Your assignment> Your answer is the lines below, exactly, from the one that contains "Select the Rome city marker" through the one that contains "Given: Select the BombRun scene asset", both included.

(Beginning of Data to process)

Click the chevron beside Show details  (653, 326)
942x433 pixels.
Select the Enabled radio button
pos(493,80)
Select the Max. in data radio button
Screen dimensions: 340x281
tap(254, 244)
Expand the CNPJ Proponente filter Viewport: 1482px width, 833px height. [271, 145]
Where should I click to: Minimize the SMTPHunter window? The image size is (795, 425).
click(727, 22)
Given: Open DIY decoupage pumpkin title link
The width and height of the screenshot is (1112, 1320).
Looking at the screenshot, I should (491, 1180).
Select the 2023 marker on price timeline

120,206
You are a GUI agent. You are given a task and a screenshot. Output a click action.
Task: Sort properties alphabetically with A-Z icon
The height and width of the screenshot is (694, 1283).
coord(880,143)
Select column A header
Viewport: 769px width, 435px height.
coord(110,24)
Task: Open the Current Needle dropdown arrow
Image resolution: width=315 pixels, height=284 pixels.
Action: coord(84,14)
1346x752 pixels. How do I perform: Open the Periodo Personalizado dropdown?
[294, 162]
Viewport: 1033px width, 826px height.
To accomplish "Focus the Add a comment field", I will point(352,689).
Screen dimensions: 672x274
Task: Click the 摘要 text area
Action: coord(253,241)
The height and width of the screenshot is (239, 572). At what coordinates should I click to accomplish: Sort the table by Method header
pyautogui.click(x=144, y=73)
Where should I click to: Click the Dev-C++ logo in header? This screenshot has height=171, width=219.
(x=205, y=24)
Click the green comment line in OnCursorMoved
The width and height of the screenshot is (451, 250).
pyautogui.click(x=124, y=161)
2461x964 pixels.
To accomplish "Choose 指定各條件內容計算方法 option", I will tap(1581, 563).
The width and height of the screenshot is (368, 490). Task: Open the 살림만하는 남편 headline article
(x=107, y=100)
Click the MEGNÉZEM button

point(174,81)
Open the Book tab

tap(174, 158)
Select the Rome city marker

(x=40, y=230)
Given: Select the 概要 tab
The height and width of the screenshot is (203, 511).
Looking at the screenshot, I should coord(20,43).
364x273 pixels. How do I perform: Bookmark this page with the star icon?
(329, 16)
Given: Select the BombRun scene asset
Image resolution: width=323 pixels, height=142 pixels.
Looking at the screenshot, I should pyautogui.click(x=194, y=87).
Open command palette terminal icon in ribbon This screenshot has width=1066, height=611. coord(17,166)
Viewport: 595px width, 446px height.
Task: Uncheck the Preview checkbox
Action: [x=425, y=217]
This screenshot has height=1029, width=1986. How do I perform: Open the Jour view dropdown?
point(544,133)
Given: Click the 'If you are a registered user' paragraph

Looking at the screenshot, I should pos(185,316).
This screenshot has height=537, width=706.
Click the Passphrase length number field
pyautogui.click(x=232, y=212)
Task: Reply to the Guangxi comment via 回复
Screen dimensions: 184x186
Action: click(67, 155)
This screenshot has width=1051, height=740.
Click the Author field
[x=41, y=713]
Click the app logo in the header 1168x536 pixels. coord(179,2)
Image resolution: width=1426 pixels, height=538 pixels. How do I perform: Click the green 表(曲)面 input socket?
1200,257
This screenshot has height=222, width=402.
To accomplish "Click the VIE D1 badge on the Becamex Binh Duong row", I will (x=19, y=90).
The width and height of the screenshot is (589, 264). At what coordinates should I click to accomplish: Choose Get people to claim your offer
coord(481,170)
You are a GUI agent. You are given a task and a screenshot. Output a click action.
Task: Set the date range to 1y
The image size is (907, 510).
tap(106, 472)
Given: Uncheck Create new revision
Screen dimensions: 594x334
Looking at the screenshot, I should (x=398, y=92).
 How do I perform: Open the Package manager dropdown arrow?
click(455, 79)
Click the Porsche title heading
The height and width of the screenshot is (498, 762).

(End of Data to process)

Result of this task>
Select the Rome city marker

(x=40, y=230)
Given: Select the 概要 tab
The height and width of the screenshot is (203, 511).
Looking at the screenshot, I should coord(20,43).
364x273 pixels. How do I perform: Bookmark this page with the star icon?
(329, 16)
Given: Select the BombRun scene asset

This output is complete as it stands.